▸ Aim of the task
Drop the pictures; give again exactly the lines from the one holding "At what coordinates" through the end of the data.

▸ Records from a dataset

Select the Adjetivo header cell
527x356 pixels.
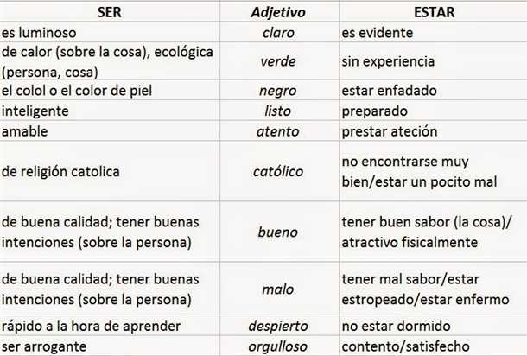pos(279,12)
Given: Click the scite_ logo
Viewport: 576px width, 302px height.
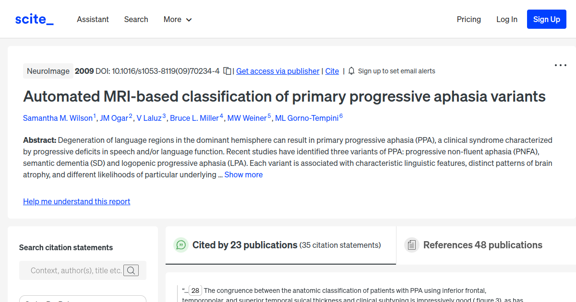Looking at the screenshot, I should (x=34, y=19).
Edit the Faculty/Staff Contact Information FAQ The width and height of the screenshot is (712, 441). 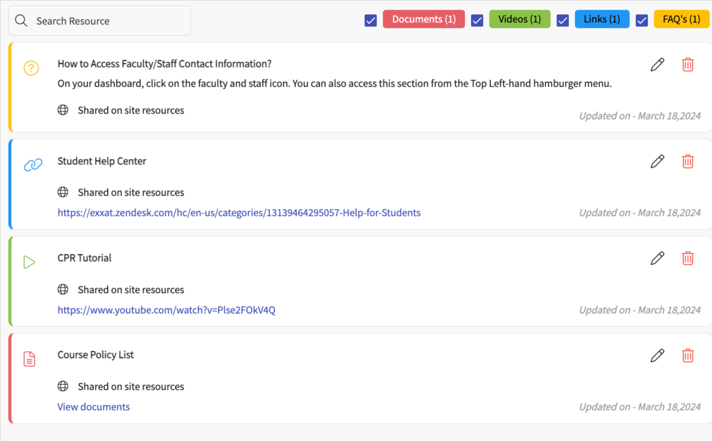[657, 64]
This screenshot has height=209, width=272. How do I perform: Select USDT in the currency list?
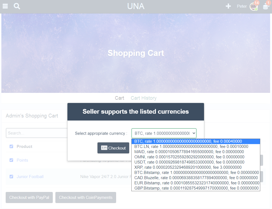pos(189,162)
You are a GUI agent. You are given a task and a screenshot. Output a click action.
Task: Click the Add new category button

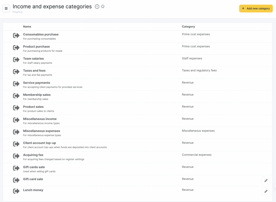click(x=256, y=8)
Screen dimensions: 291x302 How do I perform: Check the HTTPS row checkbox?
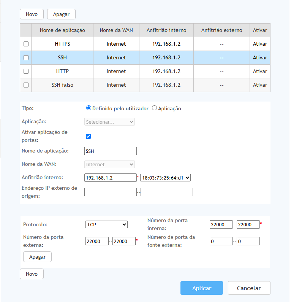(x=26, y=44)
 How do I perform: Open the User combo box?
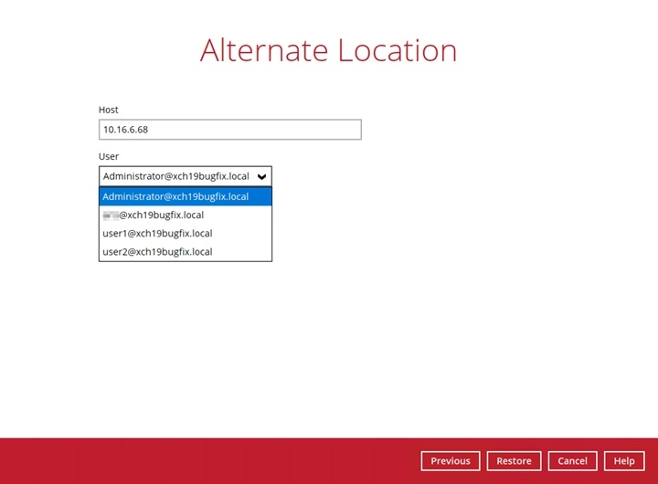[x=185, y=176]
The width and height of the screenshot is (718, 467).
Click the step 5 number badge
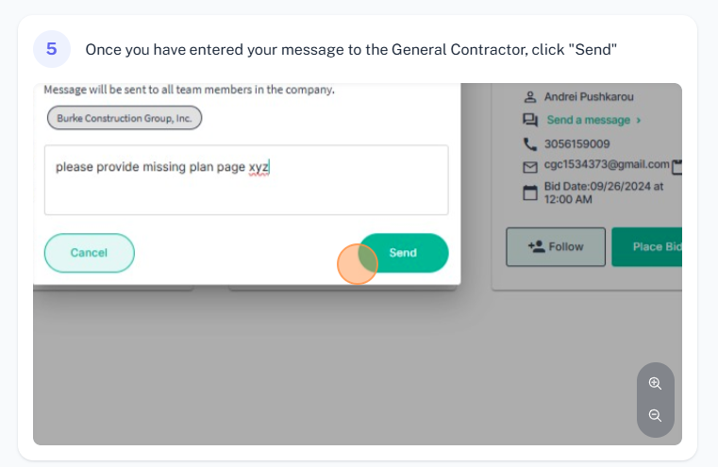click(x=52, y=49)
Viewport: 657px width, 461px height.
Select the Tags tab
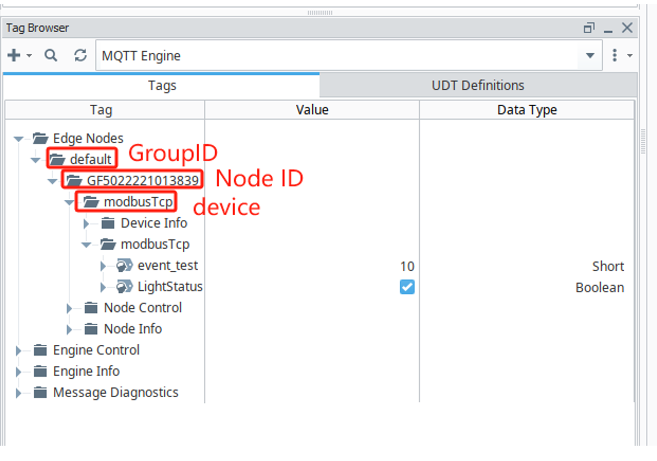coord(162,85)
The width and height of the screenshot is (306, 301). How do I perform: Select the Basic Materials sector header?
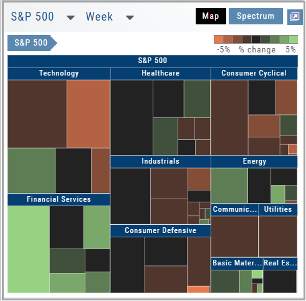(x=237, y=264)
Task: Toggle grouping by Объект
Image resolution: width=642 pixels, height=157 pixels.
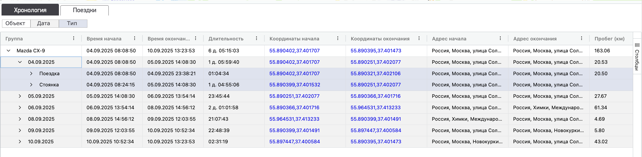Action: point(16,23)
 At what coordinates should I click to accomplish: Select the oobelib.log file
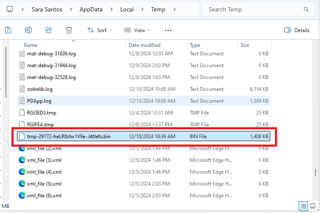(39, 89)
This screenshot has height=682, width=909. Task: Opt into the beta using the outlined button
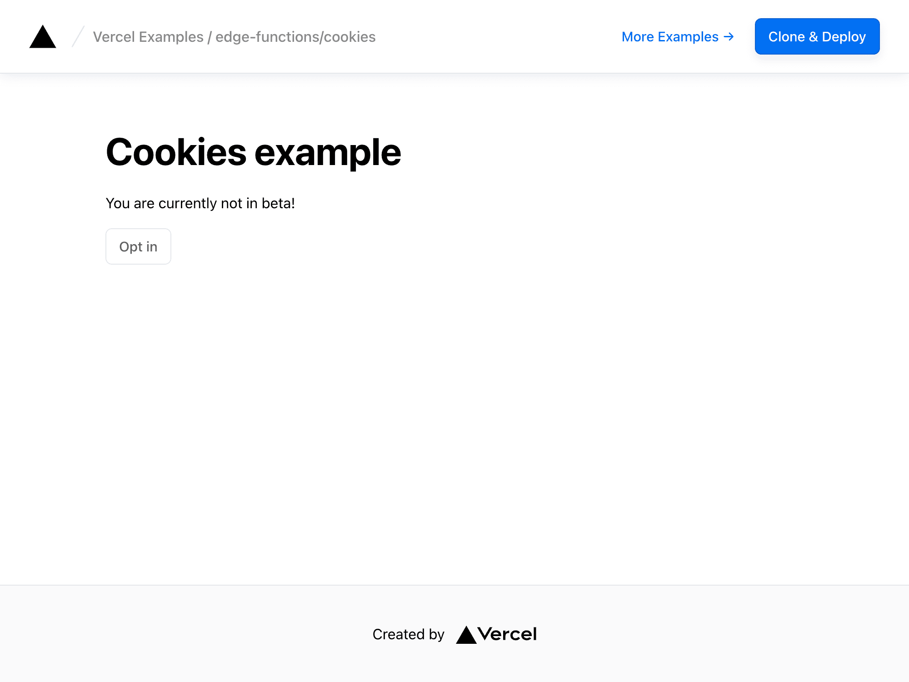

▸ Solution for this exercise
 At what coordinates should I click to accomplish: Select the oobelib.log file
(39, 89)
This screenshot has height=682, width=909. Task: Opt into the beta using the outlined button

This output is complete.